■ BRIEF
The answer must consist solely of the lines from the one containing "You are a GUI" through the last line of the records below, repeated exactly, with all pictures omitted.

■ DATA UNDER STUDY
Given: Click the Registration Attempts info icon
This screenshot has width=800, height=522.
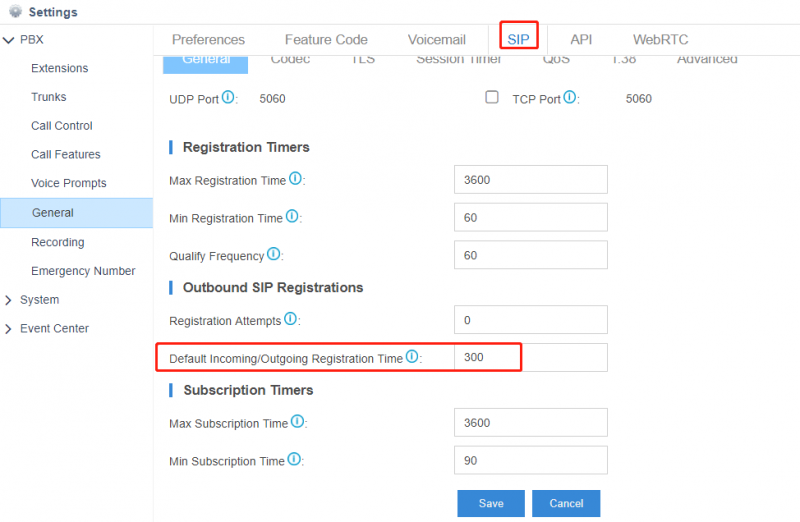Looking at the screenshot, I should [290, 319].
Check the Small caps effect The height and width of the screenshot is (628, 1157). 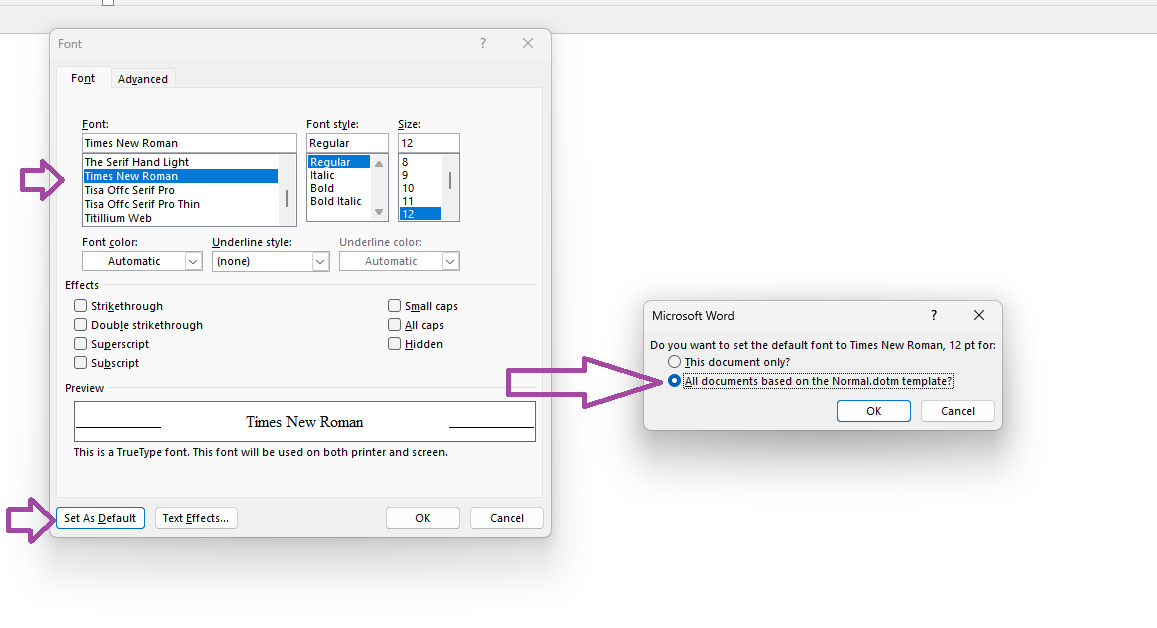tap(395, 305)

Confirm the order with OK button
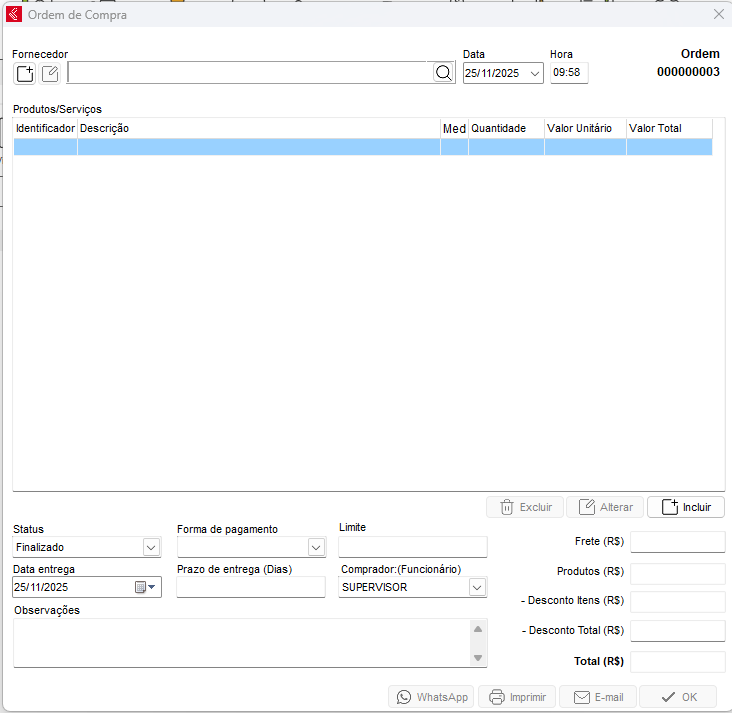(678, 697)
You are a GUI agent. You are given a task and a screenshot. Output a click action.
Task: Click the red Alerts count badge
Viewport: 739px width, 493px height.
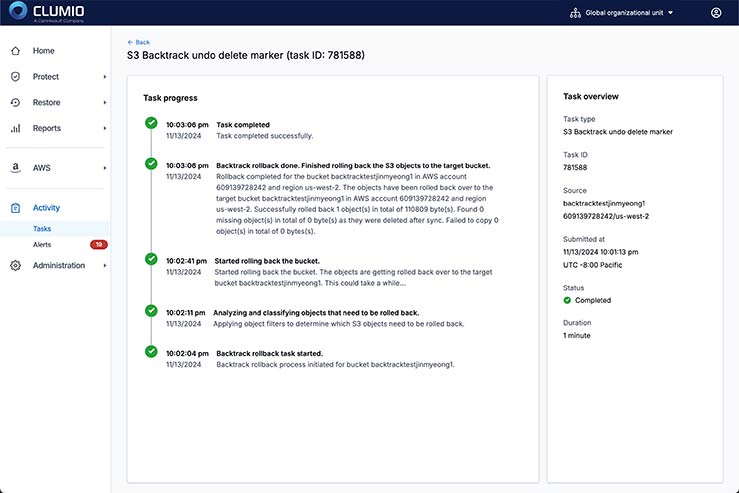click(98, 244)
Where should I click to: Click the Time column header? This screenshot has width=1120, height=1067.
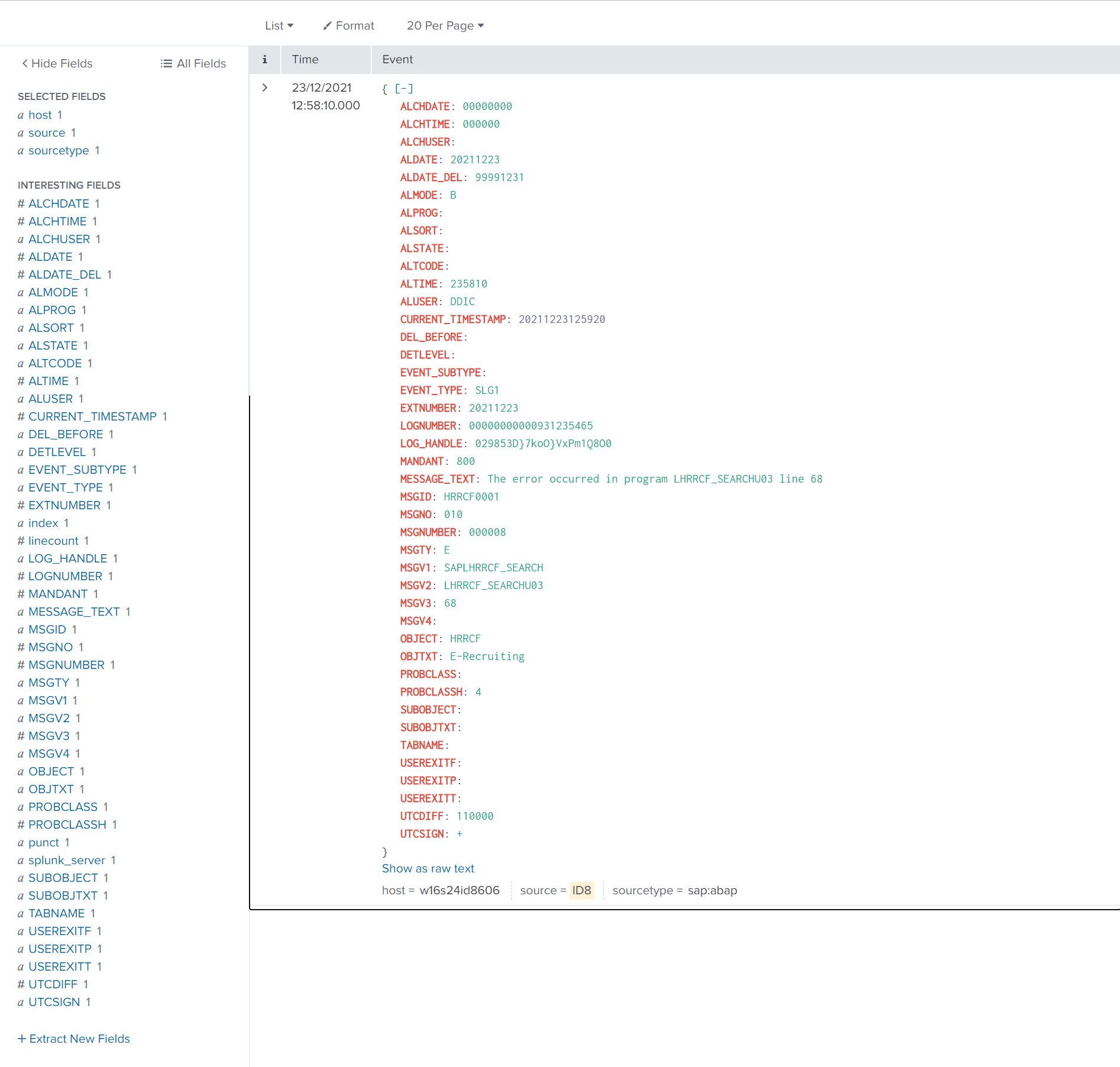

■ WRITTEN REPLY
You are a GUI agent. You are given a task and a screenshot. Output a click action.
Task: Click the red Alerts count badge
Viewport: 739px width, 493px height.
click(98, 244)
Where should I click to: Click the Time column header? This screenshot has width=1120, height=1067.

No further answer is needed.